- [EXERCISE PROMPT]: Transcription of the full listing is required, character for character.

________________

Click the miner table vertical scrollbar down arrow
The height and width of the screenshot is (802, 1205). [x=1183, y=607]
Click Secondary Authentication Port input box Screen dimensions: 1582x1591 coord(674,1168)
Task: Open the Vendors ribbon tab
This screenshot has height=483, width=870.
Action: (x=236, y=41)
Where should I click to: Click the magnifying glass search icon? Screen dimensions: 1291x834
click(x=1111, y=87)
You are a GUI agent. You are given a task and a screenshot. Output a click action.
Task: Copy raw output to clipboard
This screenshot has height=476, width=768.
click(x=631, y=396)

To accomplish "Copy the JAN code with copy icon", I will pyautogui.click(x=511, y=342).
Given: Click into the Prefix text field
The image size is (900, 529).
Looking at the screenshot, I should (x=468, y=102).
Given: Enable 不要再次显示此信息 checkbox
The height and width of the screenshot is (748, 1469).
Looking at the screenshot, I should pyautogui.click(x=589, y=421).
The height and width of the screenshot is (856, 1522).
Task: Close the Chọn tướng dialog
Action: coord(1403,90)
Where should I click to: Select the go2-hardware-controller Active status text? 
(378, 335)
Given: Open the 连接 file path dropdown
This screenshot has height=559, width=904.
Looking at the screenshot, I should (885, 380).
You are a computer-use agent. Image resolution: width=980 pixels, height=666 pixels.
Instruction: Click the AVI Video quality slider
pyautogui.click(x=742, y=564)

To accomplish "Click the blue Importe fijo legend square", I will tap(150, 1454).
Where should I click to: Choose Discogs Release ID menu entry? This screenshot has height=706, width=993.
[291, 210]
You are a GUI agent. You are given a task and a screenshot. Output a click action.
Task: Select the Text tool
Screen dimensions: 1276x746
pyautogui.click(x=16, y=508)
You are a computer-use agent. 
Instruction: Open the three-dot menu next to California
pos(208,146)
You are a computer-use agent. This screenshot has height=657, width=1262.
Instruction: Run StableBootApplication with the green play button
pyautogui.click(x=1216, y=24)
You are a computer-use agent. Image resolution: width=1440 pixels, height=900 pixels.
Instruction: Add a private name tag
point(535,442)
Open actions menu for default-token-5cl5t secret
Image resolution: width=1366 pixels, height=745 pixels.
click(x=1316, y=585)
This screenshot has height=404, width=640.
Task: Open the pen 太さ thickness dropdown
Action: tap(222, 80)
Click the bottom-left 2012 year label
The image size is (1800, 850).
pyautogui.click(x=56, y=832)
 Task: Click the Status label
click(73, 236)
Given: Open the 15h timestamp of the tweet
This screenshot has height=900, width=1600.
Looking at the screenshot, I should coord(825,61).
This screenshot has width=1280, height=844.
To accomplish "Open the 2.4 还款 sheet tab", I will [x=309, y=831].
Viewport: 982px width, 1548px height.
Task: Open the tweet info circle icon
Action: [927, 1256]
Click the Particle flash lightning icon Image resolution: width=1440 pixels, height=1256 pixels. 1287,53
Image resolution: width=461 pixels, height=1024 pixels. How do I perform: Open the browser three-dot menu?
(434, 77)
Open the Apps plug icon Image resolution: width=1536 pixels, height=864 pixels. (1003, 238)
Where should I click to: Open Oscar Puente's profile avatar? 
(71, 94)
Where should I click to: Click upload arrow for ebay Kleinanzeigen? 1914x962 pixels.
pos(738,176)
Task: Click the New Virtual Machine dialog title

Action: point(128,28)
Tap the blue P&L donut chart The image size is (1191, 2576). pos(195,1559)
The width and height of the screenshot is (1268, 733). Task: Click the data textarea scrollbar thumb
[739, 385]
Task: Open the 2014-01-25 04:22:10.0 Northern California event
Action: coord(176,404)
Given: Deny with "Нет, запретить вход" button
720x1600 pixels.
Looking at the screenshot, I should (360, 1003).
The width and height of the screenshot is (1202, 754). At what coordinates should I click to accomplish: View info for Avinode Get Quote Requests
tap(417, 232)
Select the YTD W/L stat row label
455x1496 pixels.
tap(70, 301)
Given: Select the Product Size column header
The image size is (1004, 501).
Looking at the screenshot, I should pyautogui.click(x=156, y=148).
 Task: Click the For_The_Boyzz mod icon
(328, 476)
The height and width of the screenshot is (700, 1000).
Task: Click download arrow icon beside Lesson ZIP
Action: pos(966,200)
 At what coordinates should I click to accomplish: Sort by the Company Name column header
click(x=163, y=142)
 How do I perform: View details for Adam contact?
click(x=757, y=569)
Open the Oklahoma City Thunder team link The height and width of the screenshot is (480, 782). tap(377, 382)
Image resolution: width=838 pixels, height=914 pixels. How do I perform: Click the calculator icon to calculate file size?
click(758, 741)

________________

- [TASK ANSWER]:
Click the miner table vertical scrollbar down arrow
The height and width of the screenshot is (802, 1205). [x=1183, y=607]
Click Secondary Authentication Port input box Screen dimensions: 1582x1591 coord(674,1168)
Task: Open the Vendors ribbon tab
This screenshot has height=483, width=870.
Action: (x=236, y=41)
Where should I click to: Click the magnifying glass search icon? Screen dimensions: 1291x834
click(x=1111, y=87)
You are a GUI agent. You are given a task and a screenshot. Output a click action.
Task: Copy raw output to clipboard
This screenshot has height=476, width=768.
click(x=631, y=396)

To accomplish "Copy the JAN code with copy icon", I will pyautogui.click(x=511, y=342).
Given: Click into the Prefix text field
The image size is (900, 529).
Looking at the screenshot, I should (x=468, y=102).
Given: Enable 不要再次显示此信息 checkbox
The height and width of the screenshot is (748, 1469).
Looking at the screenshot, I should pyautogui.click(x=589, y=421).
The height and width of the screenshot is (856, 1522).
Task: Close the Chọn tướng dialog
Action: coord(1403,90)
Where should I click to: Select the go2-hardware-controller Active status text? 
(378, 335)
Given: Open the 连接 file path dropdown
This screenshot has height=559, width=904.
Looking at the screenshot, I should (885, 380).
You are a computer-use agent. Image resolution: width=980 pixels, height=666 pixels.
Instruction: Click the AVI Video quality slider
pyautogui.click(x=742, y=564)

To accomplish "Click the blue Importe fijo legend square", I will tap(150, 1454).
Where should I click to: Choose Discogs Release ID menu entry? This screenshot has height=706, width=993.
[291, 210]
You are a GUI agent. You are given a task and a screenshot. Output a click action.
Task: Select the Text tool
Screen dimensions: 1276x746
pyautogui.click(x=16, y=508)
You are a computer-use agent. 
Instruction: Open the three-dot menu next to California
pos(208,146)
You are a computer-use agent. This screenshot has height=657, width=1262.
Instruction: Run StableBootApplication with the green play button
pyautogui.click(x=1216, y=24)
You are a computer-use agent. Image resolution: width=1440 pixels, height=900 pixels.
Instruction: Add a private name tag
point(535,442)
Open actions menu for default-token-5cl5t secret
Image resolution: width=1366 pixels, height=745 pixels.
click(x=1316, y=585)
This screenshot has height=404, width=640.
Task: Open the pen 太さ thickness dropdown
Action: tap(222, 80)
Click the bottom-left 2012 year label
The image size is (1800, 850).
pyautogui.click(x=56, y=832)
 Task: Click the Status label
click(73, 236)
Given: Open the 15h timestamp of the tweet
This screenshot has height=900, width=1600.
Looking at the screenshot, I should coord(825,61).
This screenshot has width=1280, height=844.
To accomplish "Open the 2.4 还款 sheet tab", I will [x=309, y=831].
Viewport: 982px width, 1548px height.
Task: Open the tweet info circle icon
Action: [927, 1256]
Click the Particle flash lightning icon Image resolution: width=1440 pixels, height=1256 pixels. 1287,53
Image resolution: width=461 pixels, height=1024 pixels. How do I perform: Open the browser three-dot menu?
(434, 77)
Open the Apps plug icon Image resolution: width=1536 pixels, height=864 pixels. (1003, 238)
Where should I click to: Open Oscar Puente's profile avatar? 
(71, 94)
Where should I click to: Click upload arrow for ebay Kleinanzeigen? 1914x962 pixels.
pos(738,176)
Task: Click the New Virtual Machine dialog title

Action: point(128,28)
Tap the blue P&L donut chart The image size is (1191, 2576). pos(195,1559)
The width and height of the screenshot is (1268, 733). Task: Click the data textarea scrollbar thumb
[739, 385]
Task: Open the 2014-01-25 04:22:10.0 Northern California event
Action: coord(176,404)
Given: Deny with "Нет, запретить вход" button
720x1600 pixels.
Looking at the screenshot, I should (360, 1003).
The width and height of the screenshot is (1202, 754). At what coordinates should I click to accomplish: View info for Avinode Get Quote Requests
tap(417, 232)
Select the YTD W/L stat row label
455x1496 pixels.
tap(70, 301)
Given: Select the Product Size column header
The image size is (1004, 501).
Looking at the screenshot, I should pyautogui.click(x=156, y=148).
 Task: Click the For_The_Boyzz mod icon
(328, 476)
The height and width of the screenshot is (700, 1000).
Task: Click download arrow icon beside Lesson ZIP
Action: pos(966,200)
 At what coordinates should I click to accomplish: Sort by the Company Name column header
click(x=163, y=142)
 How do I perform: View details for Adam contact?
click(x=757, y=569)
Open the Oklahoma City Thunder team link The height and width of the screenshot is (480, 782). tap(377, 382)
Image resolution: width=838 pixels, height=914 pixels. How do I perform: Click the calculator icon to calculate file size?
click(758, 741)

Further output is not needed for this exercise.